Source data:
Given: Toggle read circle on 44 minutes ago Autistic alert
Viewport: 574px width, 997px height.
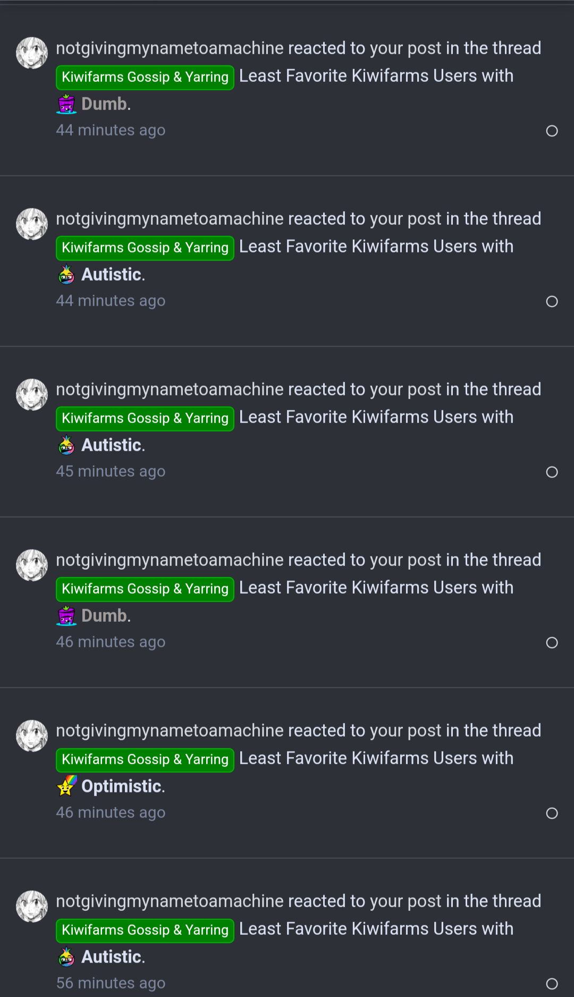Looking at the screenshot, I should point(552,301).
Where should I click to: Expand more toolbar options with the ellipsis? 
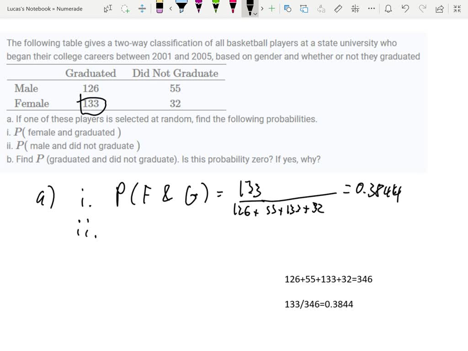point(371,8)
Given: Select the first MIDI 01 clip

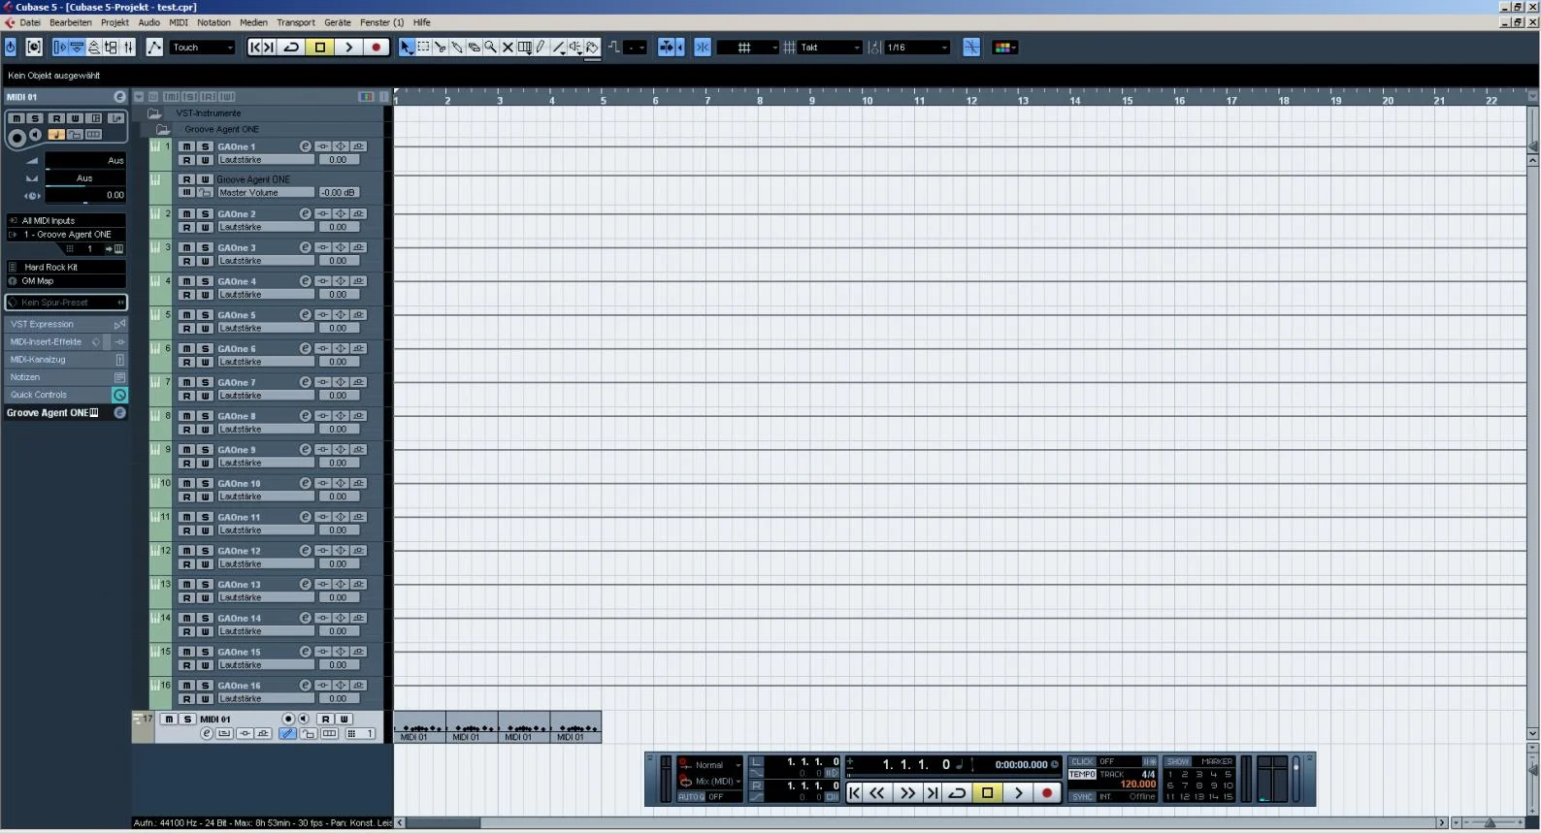Looking at the screenshot, I should [x=419, y=727].
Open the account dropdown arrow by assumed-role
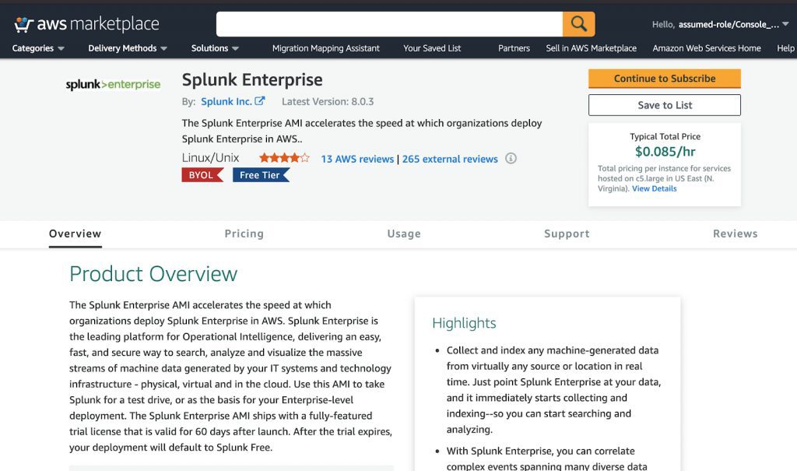Image resolution: width=797 pixels, height=471 pixels. pos(785,24)
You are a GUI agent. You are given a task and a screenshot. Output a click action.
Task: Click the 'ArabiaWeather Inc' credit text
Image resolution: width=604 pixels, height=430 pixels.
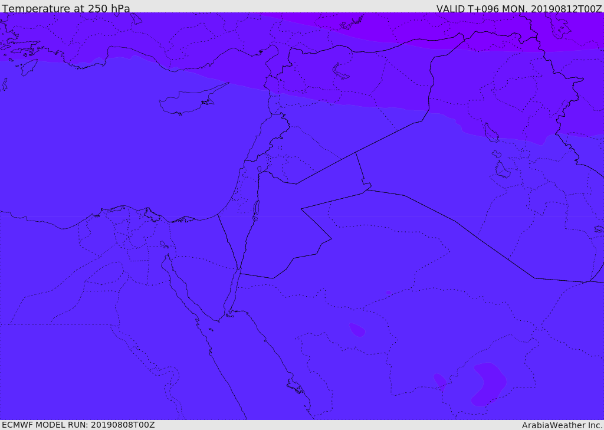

▶ **Work task**: Each entry above must be printed exactly, apart from its pictures.

▶ **Reply**:
Given: Toggle read circle on 44 minutes ago Autistic alert
Viewport: 574px width, 997px height.
Looking at the screenshot, I should point(552,301).
Where should I click to: Expand more toolbar options with the ellipsis? 
point(371,8)
Given: Select the first MIDI 01 clip

Looking at the screenshot, I should [x=419, y=727].
Open the account dropdown arrow by assumed-role
Image resolution: width=797 pixels, height=471 pixels. pos(785,24)
You are a GUI agent. You are given a task and a screenshot. Output a click action.
Task: Click the 'ArabiaWeather Inc' credit text
Image resolution: width=604 pixels, height=430 pixels.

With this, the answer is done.